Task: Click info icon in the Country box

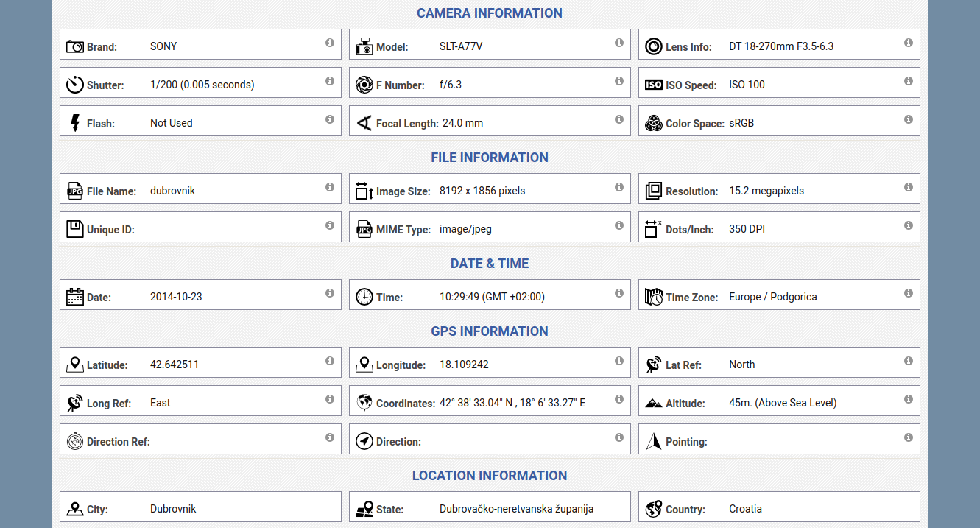Action: [909, 505]
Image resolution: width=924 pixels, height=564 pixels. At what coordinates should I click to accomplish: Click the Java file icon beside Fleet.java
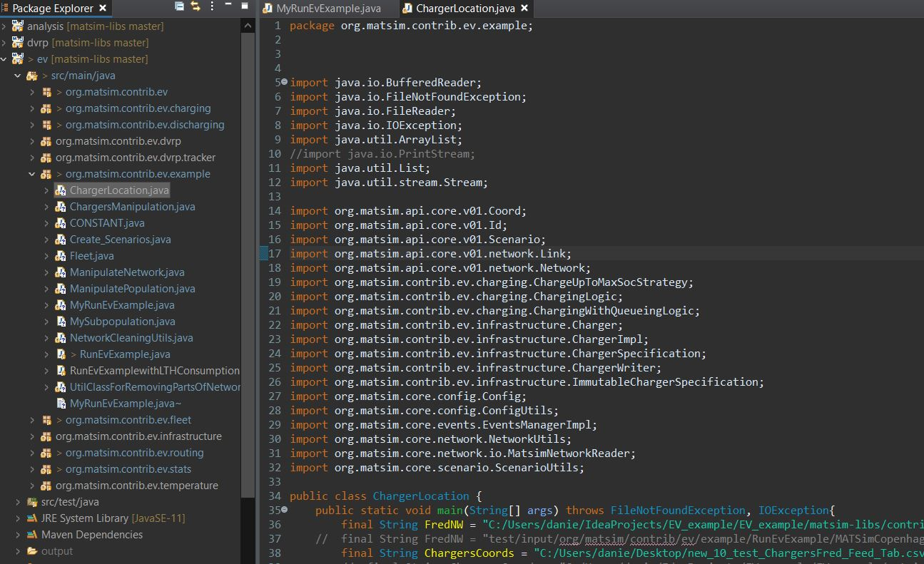tap(61, 256)
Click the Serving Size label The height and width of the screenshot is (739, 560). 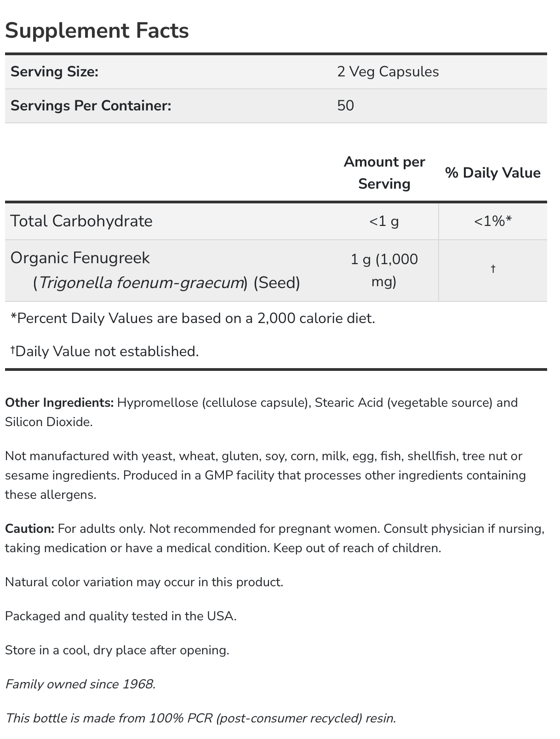[x=54, y=72]
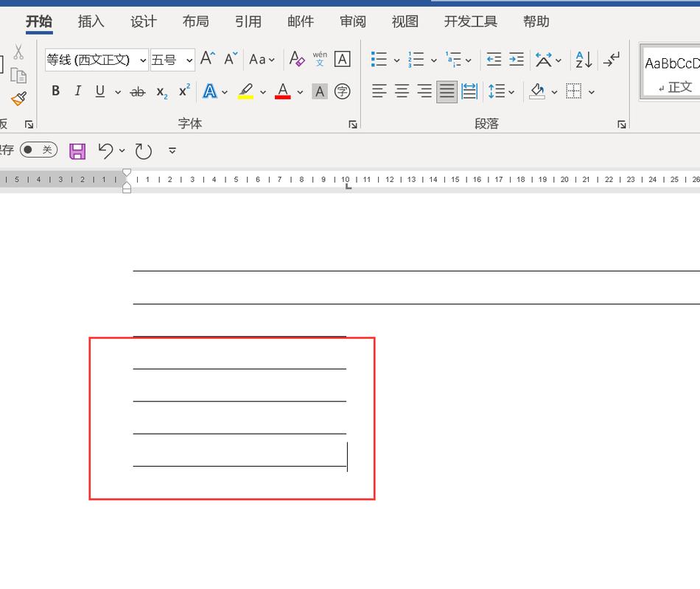The image size is (700, 589).
Task: Click the Format Painter brush icon
Action: tap(18, 99)
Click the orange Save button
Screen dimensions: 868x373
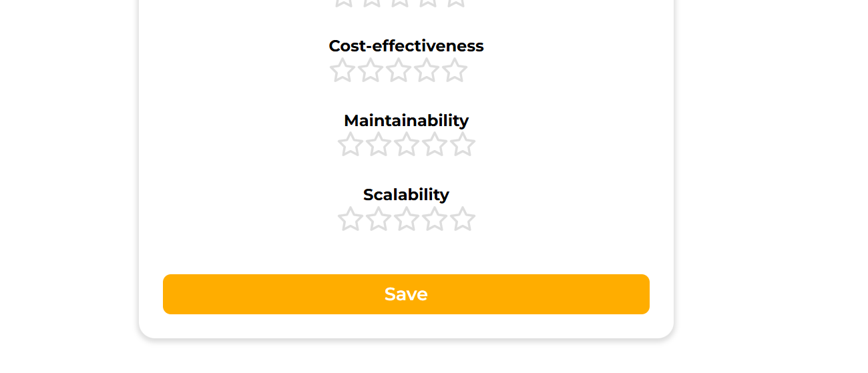click(x=406, y=294)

(INSTRUCTIONS TO FOLLOW): When you reach the line that contains "Click the orange Save button" in the records above, copy it and every line after it exactly through the last one, leaving out the pictures.

(EXERCISE SOLUTION):
Click the orange Save button
Screen dimensions: 868x373
click(x=406, y=294)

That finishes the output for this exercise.